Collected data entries
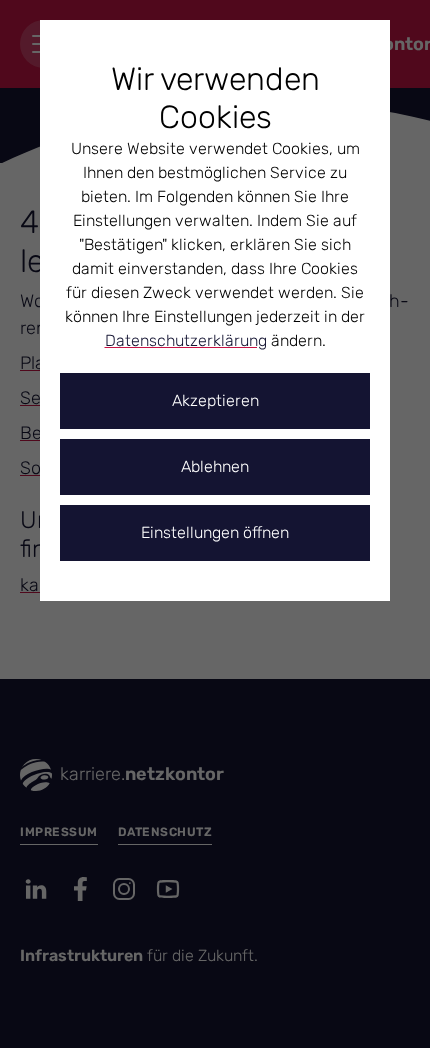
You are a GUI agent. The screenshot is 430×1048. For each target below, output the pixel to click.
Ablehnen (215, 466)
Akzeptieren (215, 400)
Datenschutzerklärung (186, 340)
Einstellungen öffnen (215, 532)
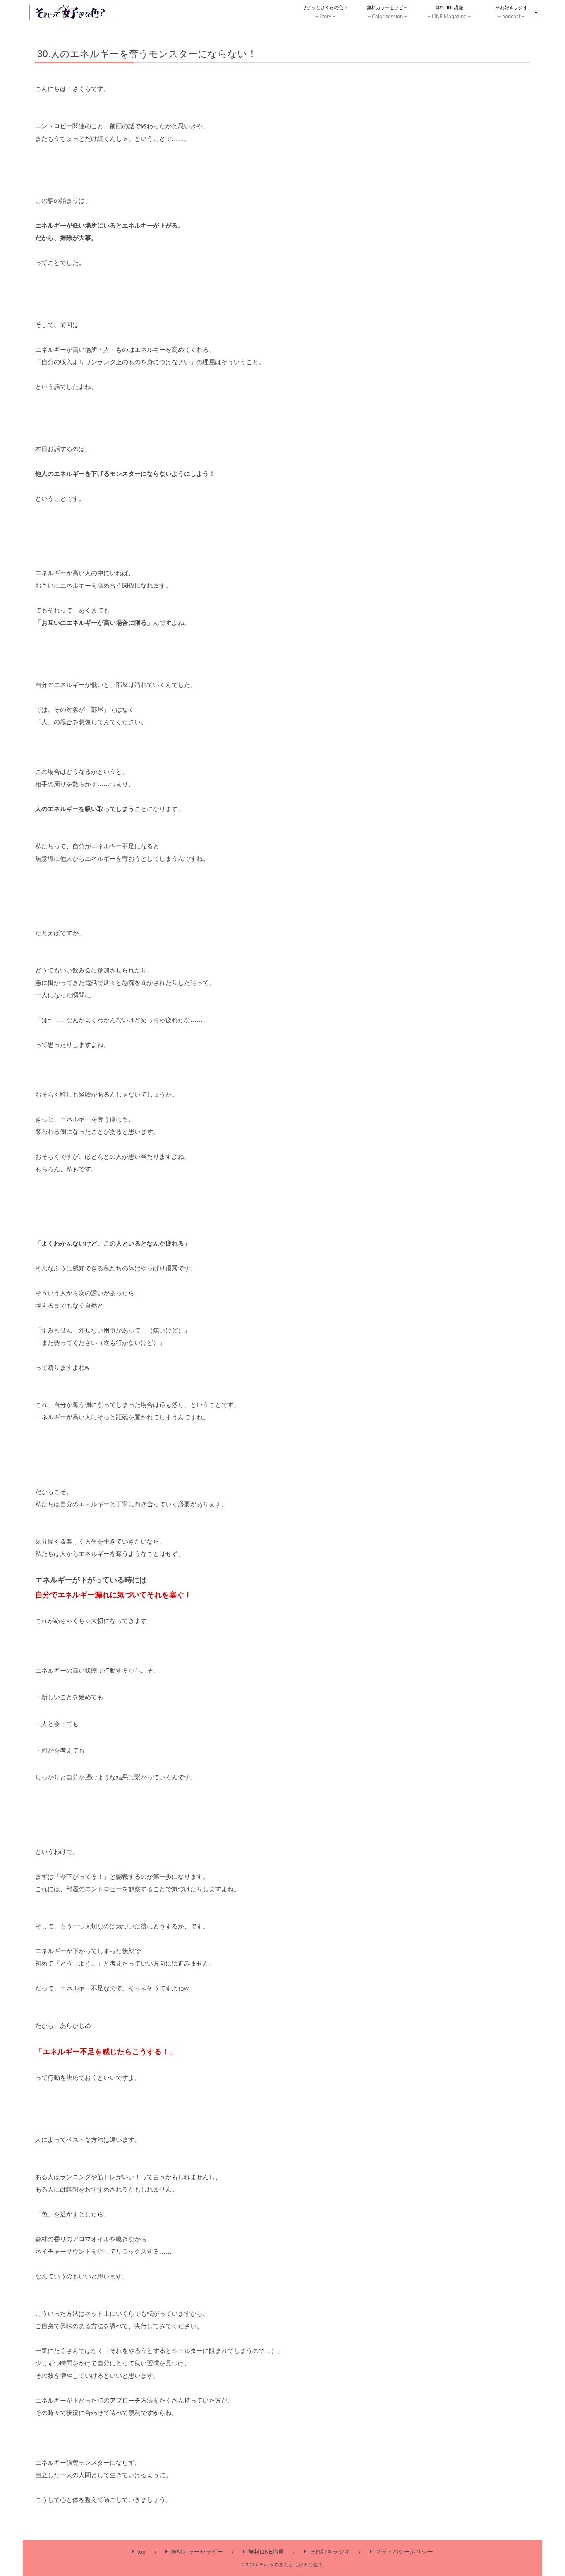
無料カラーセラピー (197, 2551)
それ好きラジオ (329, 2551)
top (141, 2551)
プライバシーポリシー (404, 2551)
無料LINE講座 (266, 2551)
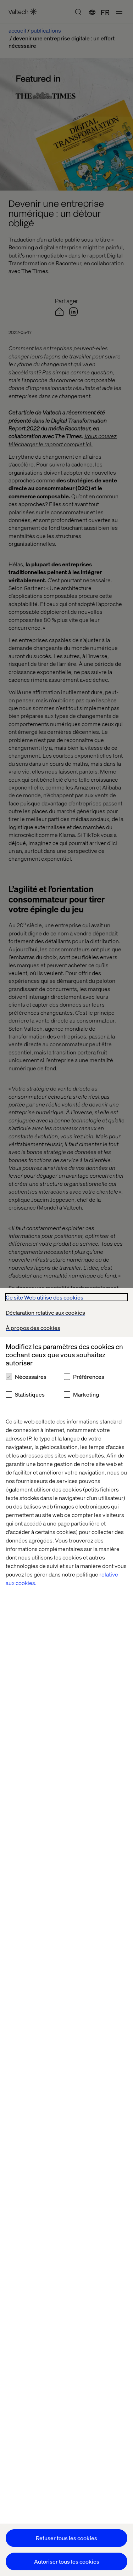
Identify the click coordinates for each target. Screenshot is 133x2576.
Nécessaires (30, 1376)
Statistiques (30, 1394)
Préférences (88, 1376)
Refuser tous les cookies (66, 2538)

WHAT NEEDS TO BE DONE -> Once the pictures are removed, output the entries above exactly as given.

RESPONSE TO THIS TASK ->
You are a GUI agent. The screenshot is 430×1048. For each target below, output the pixel to click.
Ablehnen (215, 466)
Akzeptieren (215, 400)
Datenschutzerklärung (186, 340)
Einstellungen öffnen (215, 532)
無料カラーセラピー (197, 2551)
それ好きラジオ (329, 2551)
top (141, 2551)
プライバシーポリシー (404, 2551)
無料LINE講座 (266, 2551)
Identify the click coordinates for each target. Screenshot is 133x2576.
Nécessaires (30, 1376)
Statistiques (30, 1394)
Préférences (88, 1376)
Refuser tous les cookies (66, 2538)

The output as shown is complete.